At the time of writing (Day 7), that any-colour-medal remains elusive. Bodes well for the bookies back home who predict the U.K. will experience a medal shutout. Surprising, considering their new ‘world-class’ National Training Facility.
So, back to those journos. Apparently, it hasn’t been a positive start at all. Right on schedule it seems, on Day 3, The Guardian wrote us off as a “worst-ever” Games.
In response, The National Post writes that “if there was a gold medal for premature Winter Olympic whining, the British would be perennial occupants of the middle spot on the podium.”
And now this today on the BBC:
Tessa Jowell, The British Olympics Minister, currently in Vancouver, said, “I think that VANOC have done a really wonderful job. Our media back home is too busy carping and doesn’t quite get it. These are Canada’s Games and the people are 1000% behind them.” Go Tessa!
For British media, my recommendation would be simple. Sure, you may need to find any story to negate UK’s impotence in the Games. But don’t tempt fate by criticizing too early. You’ll face your national test soon enough.
Whoa, Look at me!
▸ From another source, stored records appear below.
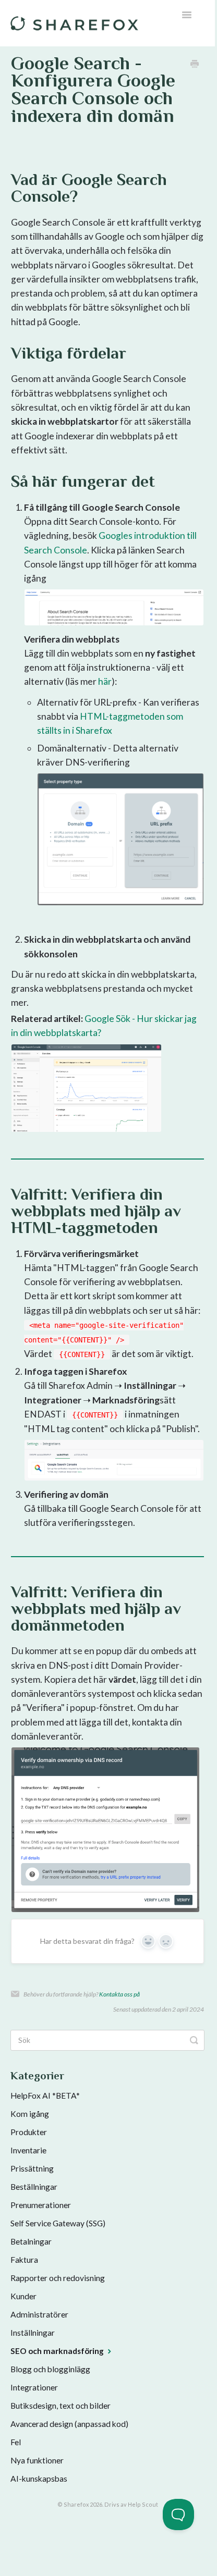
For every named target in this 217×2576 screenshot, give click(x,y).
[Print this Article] (194, 64)
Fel (15, 2442)
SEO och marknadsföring (57, 2351)
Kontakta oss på (119, 1994)
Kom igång (29, 2113)
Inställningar (32, 2332)
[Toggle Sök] (194, 2040)
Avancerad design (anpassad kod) (69, 2424)
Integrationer (34, 2387)
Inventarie (28, 2150)
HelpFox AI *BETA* (45, 2095)
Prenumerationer (40, 2205)
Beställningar (33, 2186)
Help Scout (143, 2504)
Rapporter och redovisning (57, 2278)
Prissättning (32, 2168)
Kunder (23, 2296)
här (105, 681)
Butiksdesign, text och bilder (60, 2405)
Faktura (24, 2259)
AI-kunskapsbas (38, 2478)
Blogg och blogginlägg (50, 2369)
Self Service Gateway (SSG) (57, 2223)
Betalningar (31, 2241)
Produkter (28, 2132)
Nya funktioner (37, 2460)
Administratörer (39, 2314)
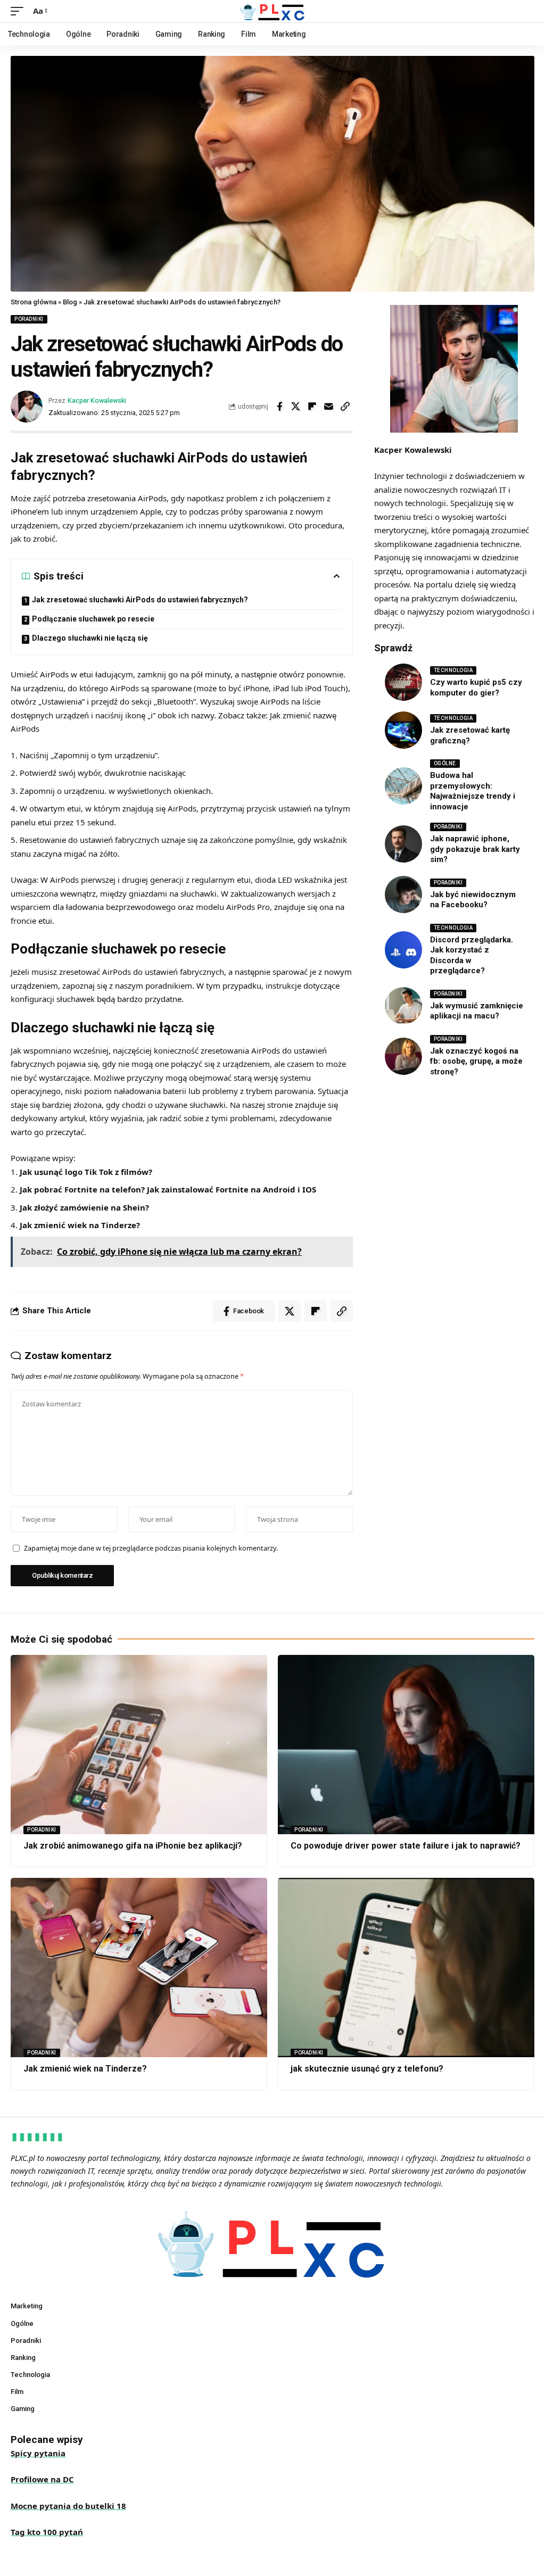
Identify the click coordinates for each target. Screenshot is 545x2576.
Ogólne (445, 763)
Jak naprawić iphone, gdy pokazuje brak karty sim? (475, 849)
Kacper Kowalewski (97, 400)
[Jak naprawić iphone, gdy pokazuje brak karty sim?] (403, 844)
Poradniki (29, 319)
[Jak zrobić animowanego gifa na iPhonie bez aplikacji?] (139, 1744)
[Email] (328, 406)
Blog (70, 302)
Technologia (453, 670)
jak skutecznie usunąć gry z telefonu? (367, 2069)
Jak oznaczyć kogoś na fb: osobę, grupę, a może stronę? (476, 1061)
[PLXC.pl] (272, 11)
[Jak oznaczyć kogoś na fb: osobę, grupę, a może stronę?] (403, 1056)
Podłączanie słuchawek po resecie (93, 619)
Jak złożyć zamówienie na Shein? (84, 1207)
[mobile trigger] (20, 11)
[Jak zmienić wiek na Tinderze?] (139, 1967)
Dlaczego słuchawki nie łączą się (90, 638)
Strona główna (33, 302)
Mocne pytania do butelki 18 (68, 2505)
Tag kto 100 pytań (47, 2532)
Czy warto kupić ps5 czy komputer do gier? (476, 687)
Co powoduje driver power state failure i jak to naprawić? (406, 1846)
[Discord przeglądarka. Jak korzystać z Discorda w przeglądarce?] (403, 949)
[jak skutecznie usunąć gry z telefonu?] (406, 1967)
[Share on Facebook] (279, 406)
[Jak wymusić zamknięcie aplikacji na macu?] (403, 1005)
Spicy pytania (38, 2453)
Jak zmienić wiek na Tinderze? (80, 1225)
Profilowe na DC (42, 2479)
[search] (526, 11)
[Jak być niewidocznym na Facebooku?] (403, 894)
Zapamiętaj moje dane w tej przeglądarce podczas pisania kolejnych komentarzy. (151, 1548)
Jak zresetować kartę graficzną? (470, 735)
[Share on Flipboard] (312, 406)
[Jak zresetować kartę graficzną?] (403, 730)
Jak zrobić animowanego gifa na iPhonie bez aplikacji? (132, 1846)
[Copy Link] (345, 406)
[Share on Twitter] (295, 406)
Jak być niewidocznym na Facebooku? (473, 900)
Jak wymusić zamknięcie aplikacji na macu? (476, 1011)
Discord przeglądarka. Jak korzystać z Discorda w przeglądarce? (471, 955)
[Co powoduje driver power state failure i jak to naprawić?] (406, 1744)
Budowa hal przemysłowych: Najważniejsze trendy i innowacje (472, 791)
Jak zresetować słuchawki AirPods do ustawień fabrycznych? (140, 599)
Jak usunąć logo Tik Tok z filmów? (86, 1171)
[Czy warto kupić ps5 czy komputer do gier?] (403, 682)
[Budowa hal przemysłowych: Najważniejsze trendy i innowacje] (403, 786)
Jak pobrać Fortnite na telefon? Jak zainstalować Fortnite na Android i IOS (168, 1189)
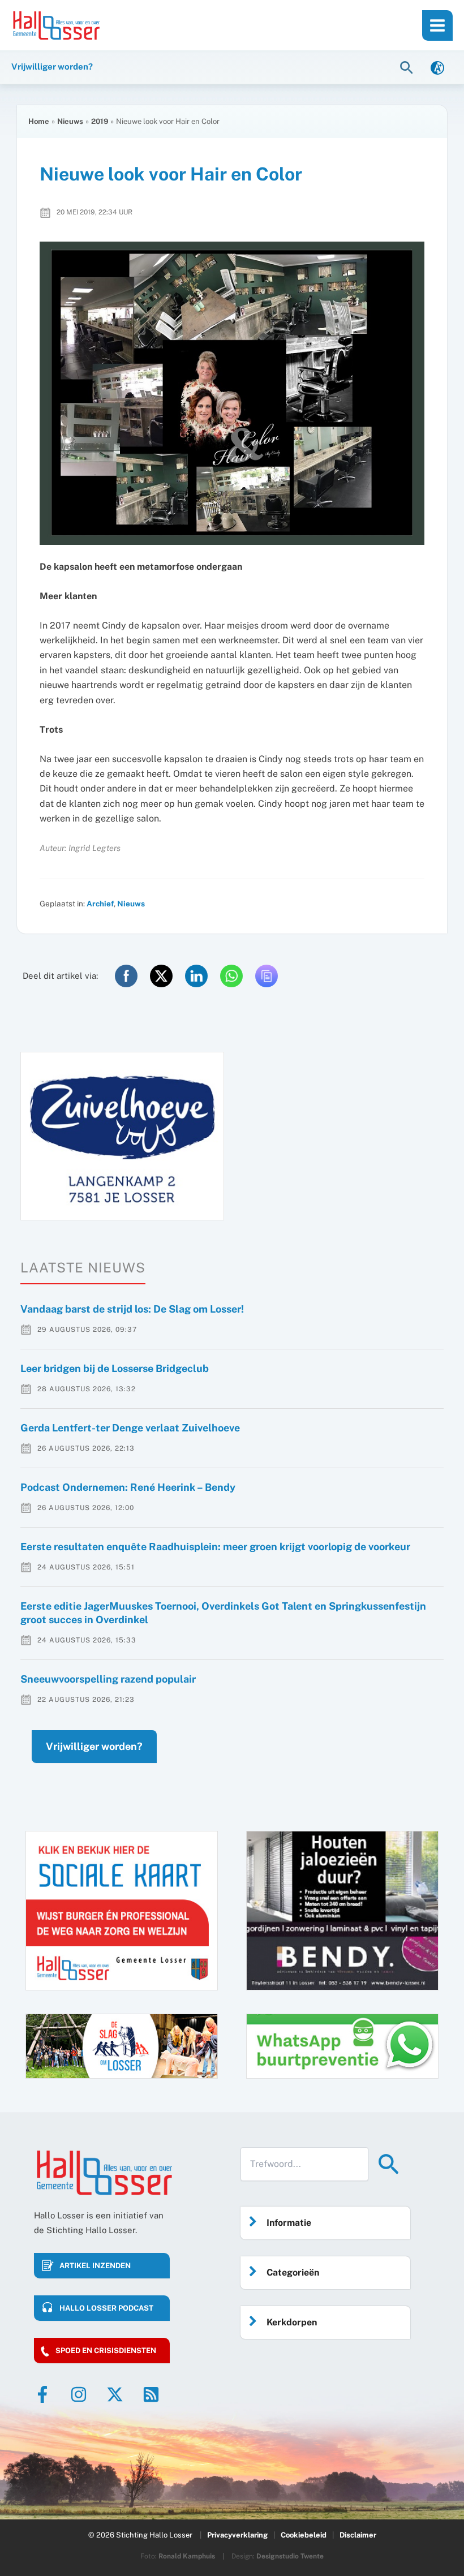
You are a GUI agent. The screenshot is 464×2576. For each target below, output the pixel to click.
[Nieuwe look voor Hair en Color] (232, 393)
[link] (437, 67)
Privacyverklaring (237, 2535)
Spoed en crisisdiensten (105, 2350)
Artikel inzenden (95, 2265)
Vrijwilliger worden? (94, 1746)
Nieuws (131, 903)
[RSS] (151, 2394)
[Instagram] (78, 2394)
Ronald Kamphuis (186, 2556)
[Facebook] (42, 2394)
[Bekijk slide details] (122, 1136)
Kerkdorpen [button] (292, 2322)
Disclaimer (358, 2535)
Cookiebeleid (303, 2535)
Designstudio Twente (290, 2556)
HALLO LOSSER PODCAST (106, 2308)
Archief (100, 903)
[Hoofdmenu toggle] (437, 25)
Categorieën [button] (293, 2272)
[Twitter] (114, 2394)
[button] (407, 67)
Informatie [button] (289, 2222)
You’d think this Brit had allowed some of the ubiquitous sea of red to rub off on him. Just maybe he has.
(Special thanks to Marcus. Follow his blog here)
At the beginning of the Olympics, I arrived at work to find a pass reading “ALL ACCESS” on my keyboard. It was given to me by a thoughtful coworker who knew of my Olympic passion, and thought the pass might carry some cachet. It took me about 3 seconds to figure out that despite the lanyard and bold letters, it was nothing more than a piece of junk mail promoting Yahoo’s “all access” online coverage of the Games. I contemptuously threw it in the garbage, angry that it got my hopes up for those few fleeting moments. Stupid advertisers.
I mention this pass because apparently that very same crap on a string can get you within 12 steps of the American Vice President. Today the RCMP admitted that a mentally ill man used the pass to get through 2 layers of security at the Opening Ceremonies. Fortunately the 3rd layer of security probably spotted the facebook and twitter icons on the pass and got a little suspicious. They apprehended the man within spitting distance of the Second in Command.
The mentally ill man won’t likely be charged, but the security guards confiscated the pass and plan on using it to get into the Gold Medal hockey game.
- Shaun White showed that bandanas aren’t just for protesters, convincingly winning the men’s halfpipe. Afterward, redhead women all over Vancouver were mistakenly asked for their autographs.
- The two man luge event wrapped up tonight, leaving only figure skating to make fun of.
- The US is off to such an huge lead in the medal count, they gave a few out to homeless guys in Vancouver’s east end, just for charity.
- The “I Believe” song on CTV will drive someone to homicide, and it will probably be me.
- Stephen Colbert filmed his show in Vancouver today, and more people showed up for that then the Canada Pavilion. Rightly so.
- Women’s Ski Jumping may have been blocked from the 2010 Games, but that didn’t stop Anja Paerson in today’s downhill.
- Marianne St-Gelais of Canada manages to grab a silver medal despite having to skate against a couple of dudes.